> **Study text**:
# # # #

STEWARDSHIP

NICHES employs two full time Stewardship Managers, Bob Easter and Brad Weigel.  Each Stewardship Manager is responsible for a section of the 13 county service area, overseeing management on each property within his respective section.

Restoration of properties to high quality native-ecosystems with rich biodiversity is the work of the Stewardship Managers. Restoration is both a science and an art.  The Stewards are intimately familiar with the properties they manage. They read the landscape, collect in the field data providing valuable information about flora, fauna and natural systems. identify goals and challenges and formulate land management plans for each property.

Management is tailored to meet the need of each site and situation.  The Stewards use a wide array of strategies and tools to maintain the ecosystems.

One incredibly effective and efficient tools is prescribed fire.

gusigniting

NICHES Executive Director, Gus Nyberg, igniting a prairie burn

Prescribed fire, also known as controlled burn, controls invasive plant infestation, maintains open understory of forest, returns nutrients directly and quickly to the soil and preserves native plant population health.  The control burn season is late fall and early spring.

Restoration often involves introducing native species that for various reasons are no longer present or underrepresented in the ecosystem. Plants are introduced by direct seeding, plugging, or tree planting.

Mulvey Pond Seeding

Mulvey Pond Seeding – visit the Mulvey Pond Property to see how it looks now!

In order to ensure the habitat is not overrun with invasive plant species, Steward use direct control elements.  While prescribed fire is excellent at maintaining habitat; sometimes an infestation of invasive plant species requires a direct approach.

Stewards hand pull weeds, such as garlic mustard.  Hand-pulling is especially effective with a team of pullers.  Garlic Mustard Weed Out Days make excellent early spring volunteer work days.

Stewards also strategically apply herbicide to kill unwanted aggressive and invasive species.  Tactics such as girdling, foliar application, and basal barking are three methods of applying herbicide.  The method used is determined based on plant in question, location and size of infestation, and season.

 

In addition to restoring and stewarding our land, NICHES collaborates with other land management organizations and private land owners to effect large-scale, systemic and regional conservation.

NICHES educates and works with private landowners, local and regional organization, government agencies, and other entities to provide large scale conservation.  By working with such a wide array of individuals, groups and landowners, NICHES fosters an ethic of stewardship and empowers private landowners to steward their property; thereby contributing to larger ecological and social benefits for the community.

# # # #

> **Stored data**:
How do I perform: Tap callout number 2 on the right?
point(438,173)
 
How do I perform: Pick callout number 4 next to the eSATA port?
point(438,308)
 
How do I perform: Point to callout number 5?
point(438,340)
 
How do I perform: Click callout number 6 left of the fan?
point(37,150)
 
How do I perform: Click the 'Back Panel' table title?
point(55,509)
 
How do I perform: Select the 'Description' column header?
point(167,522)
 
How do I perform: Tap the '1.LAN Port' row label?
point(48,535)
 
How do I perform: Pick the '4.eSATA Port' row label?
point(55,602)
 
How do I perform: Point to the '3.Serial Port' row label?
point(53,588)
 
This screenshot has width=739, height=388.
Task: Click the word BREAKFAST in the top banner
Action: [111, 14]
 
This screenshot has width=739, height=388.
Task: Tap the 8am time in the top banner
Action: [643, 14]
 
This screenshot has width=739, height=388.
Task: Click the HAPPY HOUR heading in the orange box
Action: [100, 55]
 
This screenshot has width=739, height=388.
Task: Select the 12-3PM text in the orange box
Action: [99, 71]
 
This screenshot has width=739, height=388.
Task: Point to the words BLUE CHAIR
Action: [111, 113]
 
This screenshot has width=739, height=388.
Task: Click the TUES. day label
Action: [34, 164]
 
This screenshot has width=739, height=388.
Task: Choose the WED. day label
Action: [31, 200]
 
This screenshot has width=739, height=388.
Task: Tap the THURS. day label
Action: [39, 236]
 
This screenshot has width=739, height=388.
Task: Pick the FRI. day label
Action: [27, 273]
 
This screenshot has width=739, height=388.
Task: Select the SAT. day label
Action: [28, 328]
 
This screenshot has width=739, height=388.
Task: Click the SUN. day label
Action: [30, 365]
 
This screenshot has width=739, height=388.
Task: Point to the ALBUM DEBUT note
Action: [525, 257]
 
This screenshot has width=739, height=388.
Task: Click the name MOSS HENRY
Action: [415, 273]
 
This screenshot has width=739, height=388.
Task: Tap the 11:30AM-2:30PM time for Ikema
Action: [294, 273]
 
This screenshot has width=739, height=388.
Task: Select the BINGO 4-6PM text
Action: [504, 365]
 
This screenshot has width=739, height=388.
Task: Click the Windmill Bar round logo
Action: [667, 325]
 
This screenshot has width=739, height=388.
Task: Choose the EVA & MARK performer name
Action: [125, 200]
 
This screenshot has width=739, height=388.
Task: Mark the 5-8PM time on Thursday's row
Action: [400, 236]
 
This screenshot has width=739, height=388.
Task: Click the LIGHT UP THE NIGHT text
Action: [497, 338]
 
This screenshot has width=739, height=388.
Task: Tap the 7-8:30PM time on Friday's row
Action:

# # # #

Answer these questions from the stewardship text:
(a) How many full-time Stewardship Managers does NICHES employ?
(b) When is the control burn season?
(c) What three methods of applying herbicide does the text name?
The records have no connection to the text.

(a) Two
(b) Late fall and early spring
(c) Girdling, foliar application, and basal barking